### EXERCISE
In the listing below, every line with the word "screenshot" needs to be copied.

--- SUPPLIED DATA ---

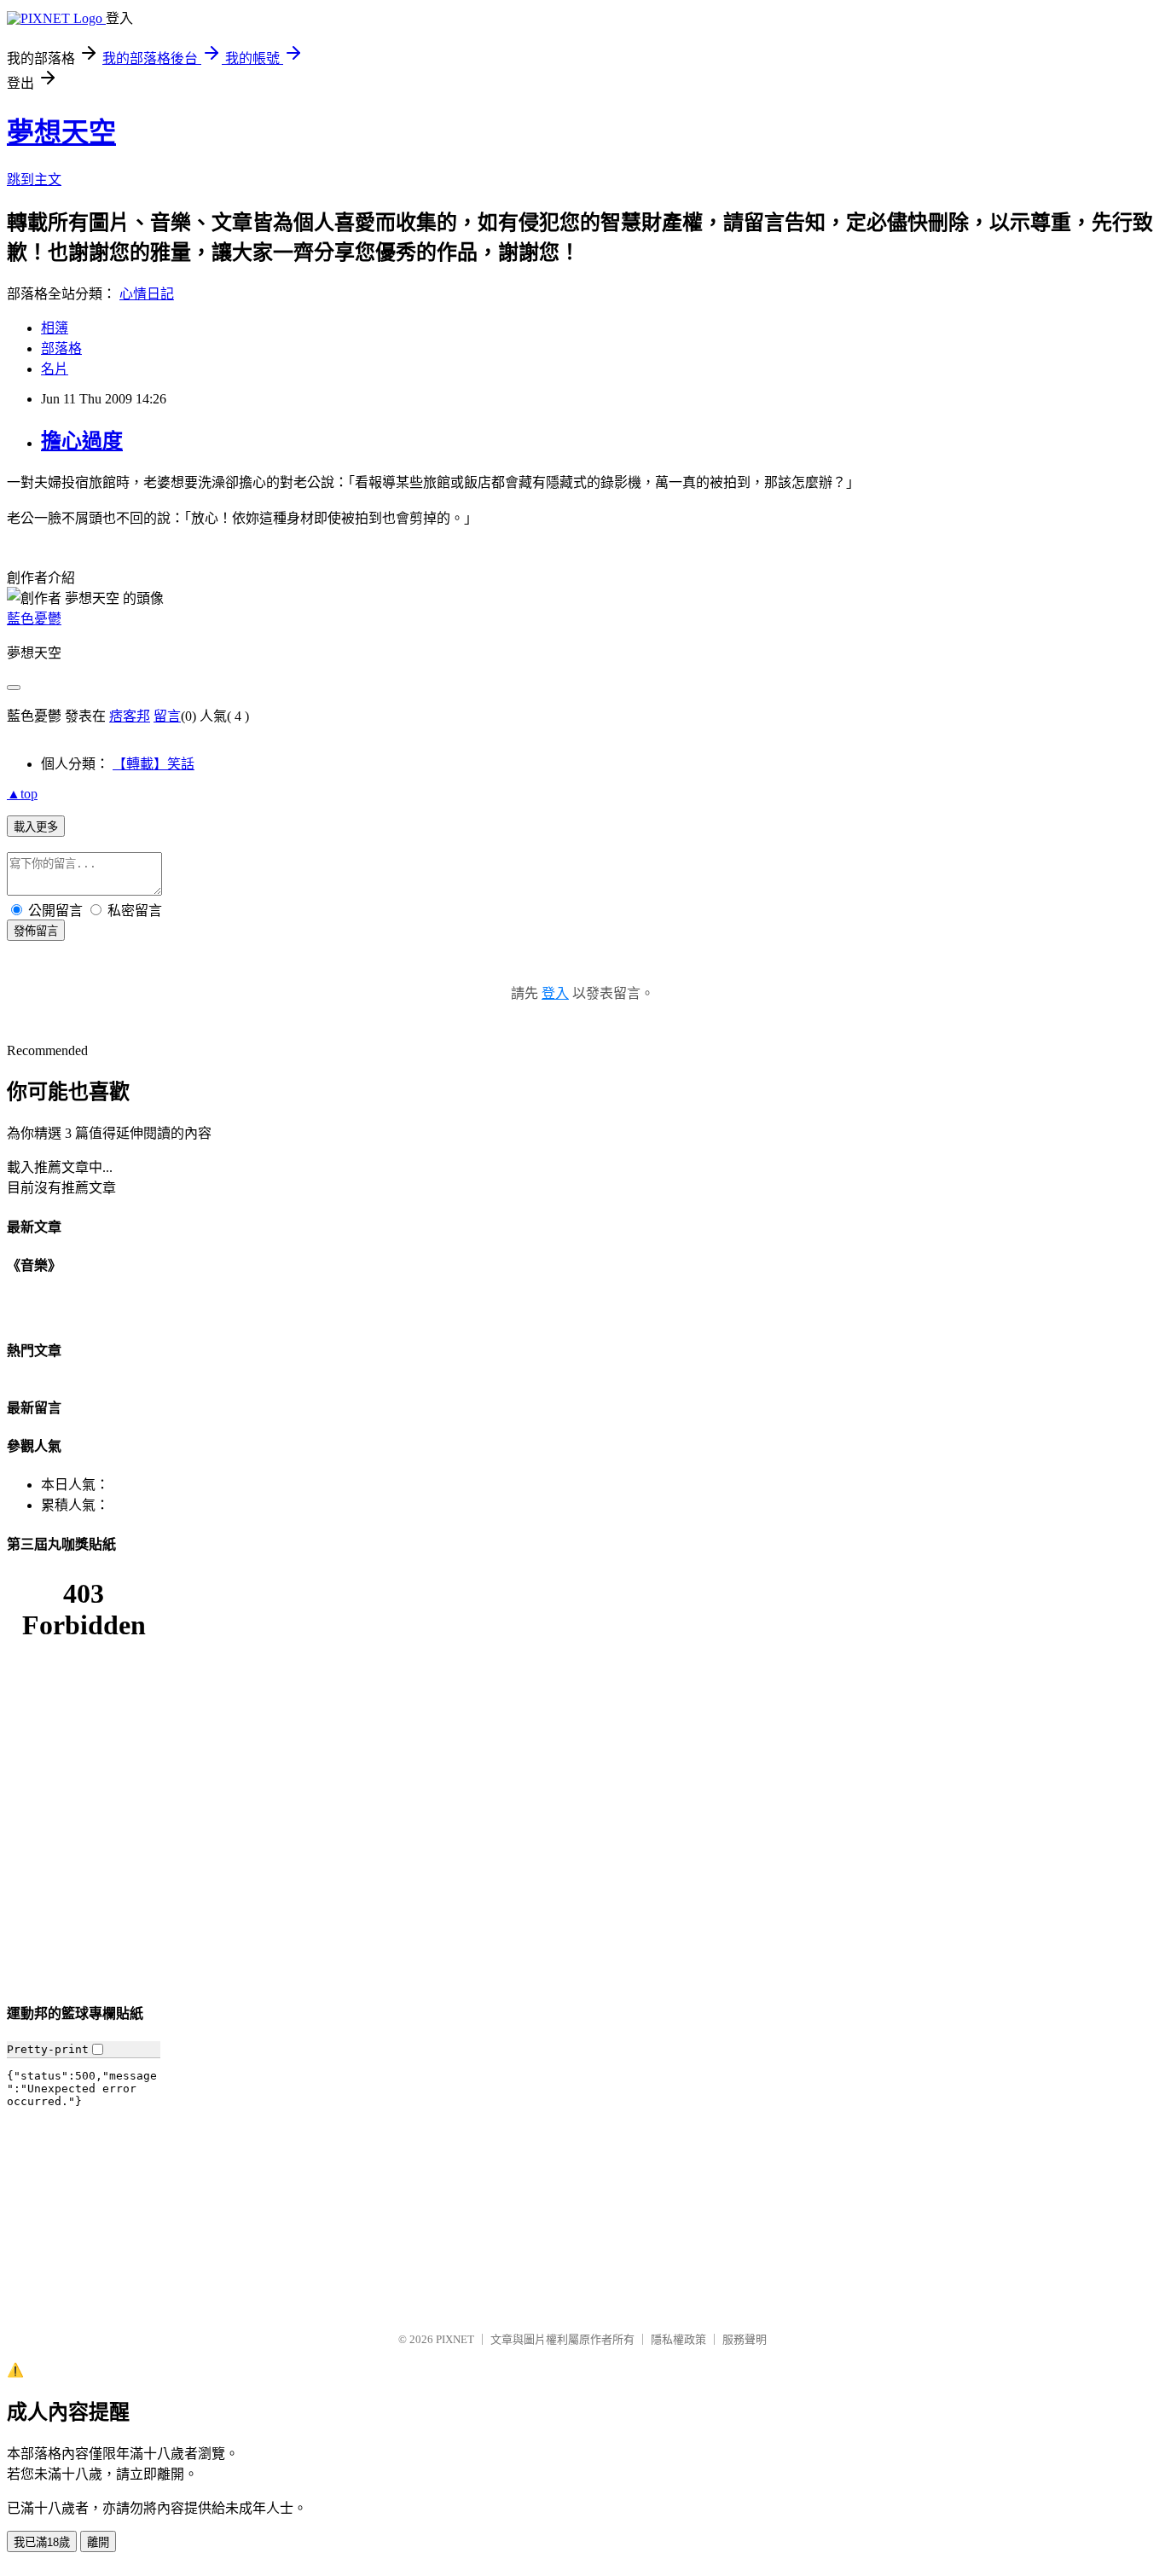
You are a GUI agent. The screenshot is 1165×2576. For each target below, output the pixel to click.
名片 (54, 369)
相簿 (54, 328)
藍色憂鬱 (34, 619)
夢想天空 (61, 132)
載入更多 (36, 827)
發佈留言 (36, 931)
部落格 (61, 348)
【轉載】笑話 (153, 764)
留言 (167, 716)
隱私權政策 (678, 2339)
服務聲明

---
--- SUPPLIED DATA ---

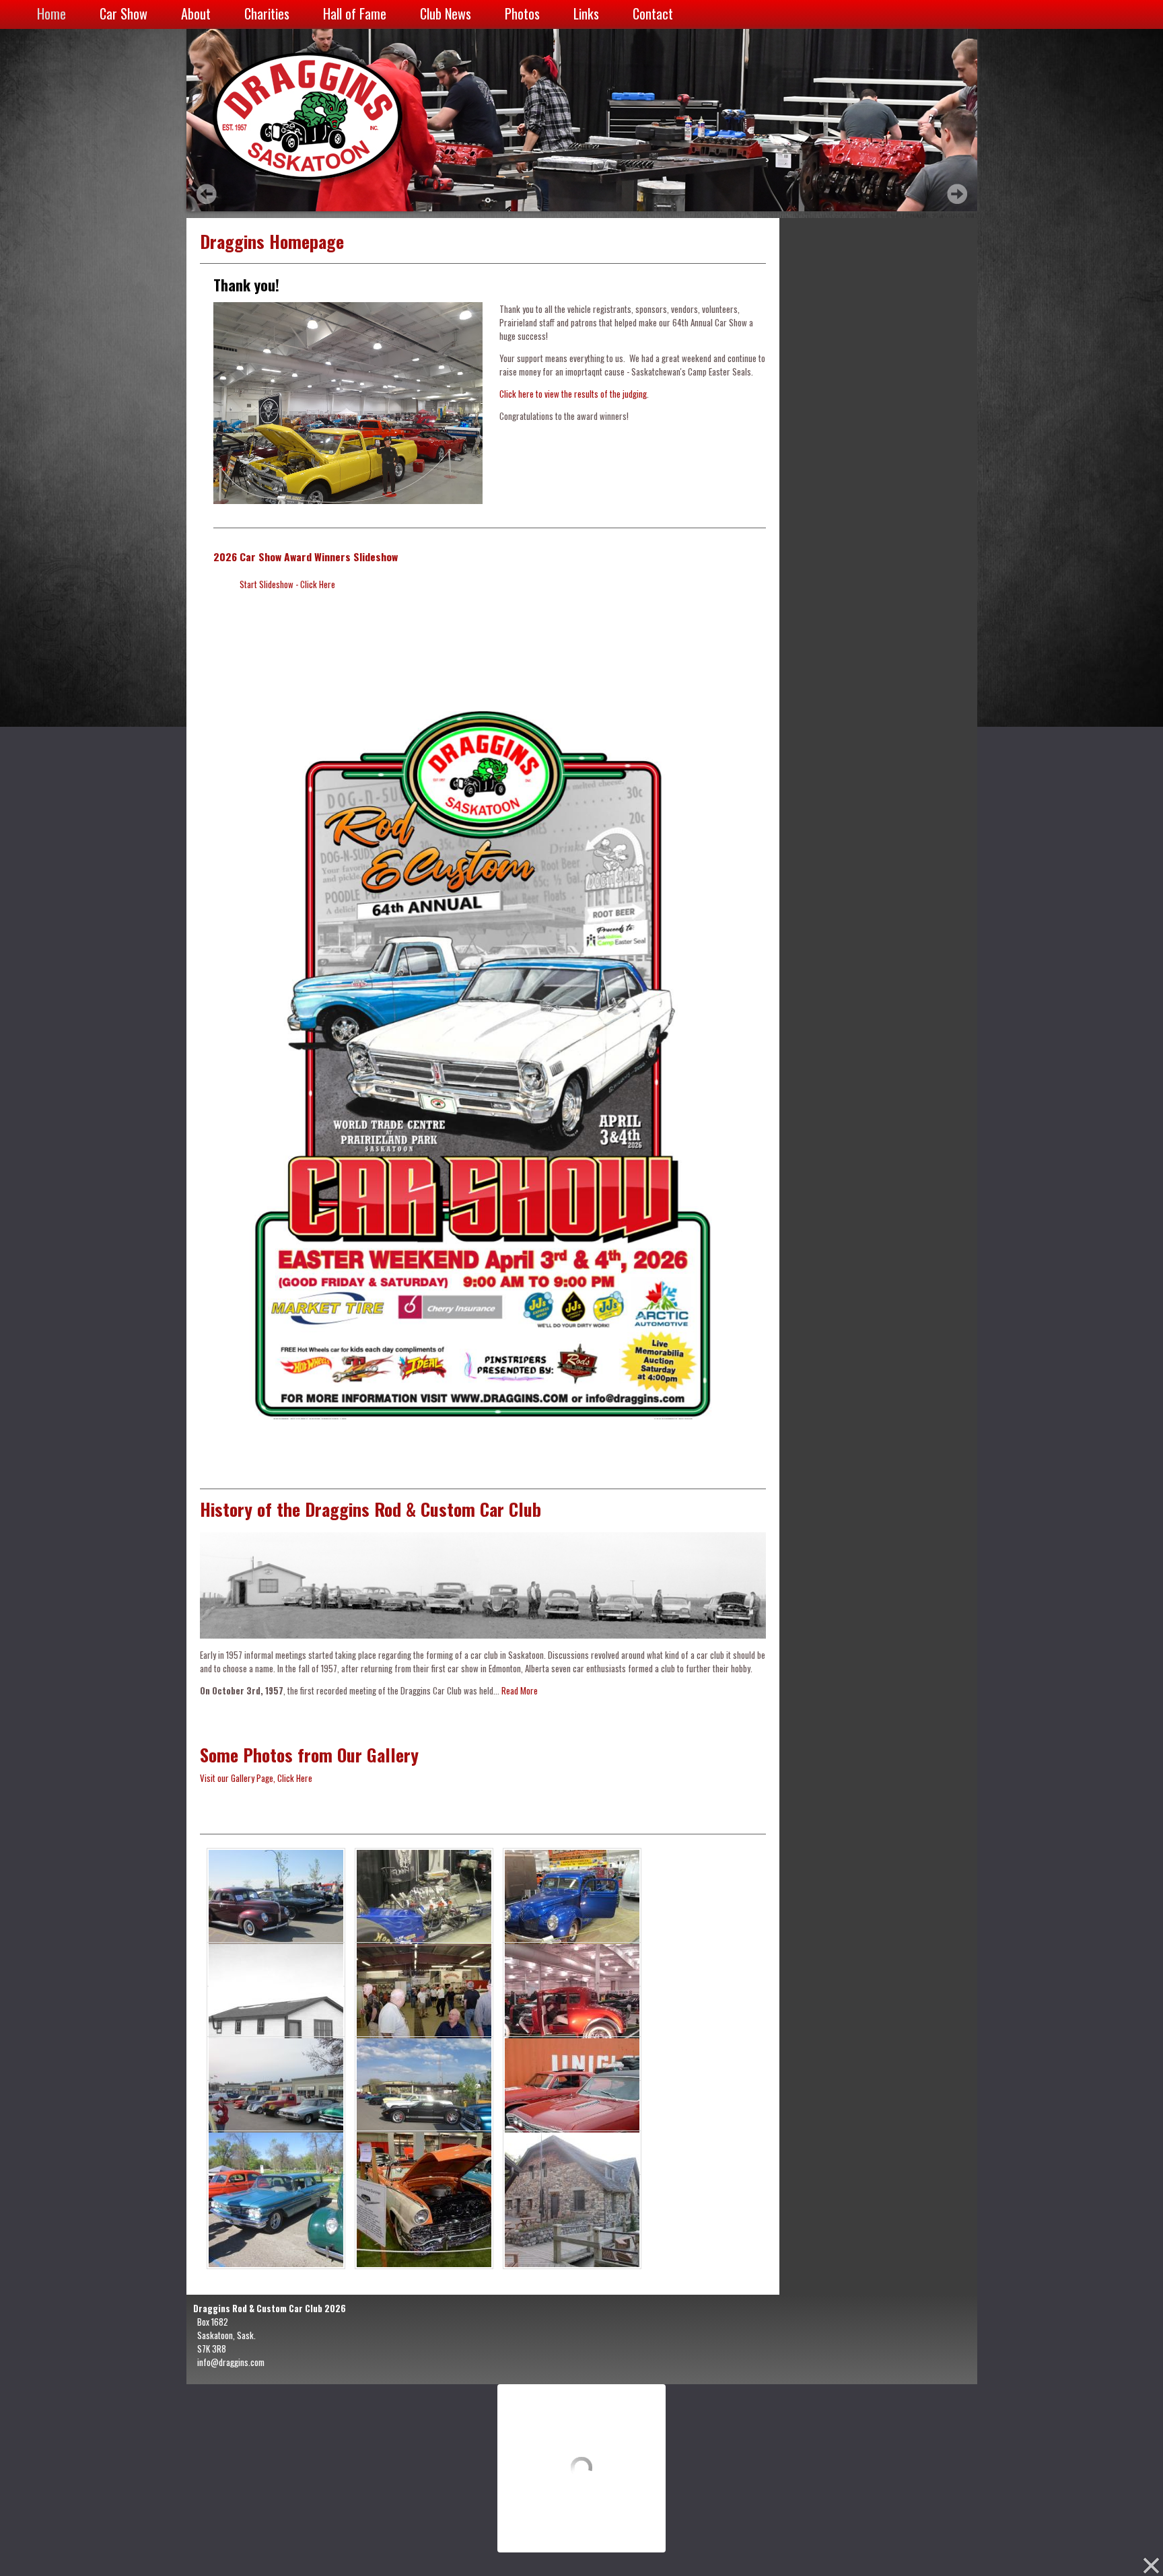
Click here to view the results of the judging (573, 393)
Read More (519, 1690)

---
--- SUPPLIED DATA ---

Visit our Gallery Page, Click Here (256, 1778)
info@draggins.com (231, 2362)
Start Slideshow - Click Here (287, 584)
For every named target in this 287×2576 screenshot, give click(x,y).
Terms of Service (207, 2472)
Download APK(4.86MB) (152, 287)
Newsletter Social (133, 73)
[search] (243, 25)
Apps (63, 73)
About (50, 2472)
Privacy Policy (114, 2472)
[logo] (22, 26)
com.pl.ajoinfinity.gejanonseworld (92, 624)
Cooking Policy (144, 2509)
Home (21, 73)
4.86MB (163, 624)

---

### PROBLEM SOLUTION
You are a GUI agent. The screenshot is 1165×2576. For each target below, output the pixel to click.
For every named target in this 287×2576 screenshot, give click(x,y).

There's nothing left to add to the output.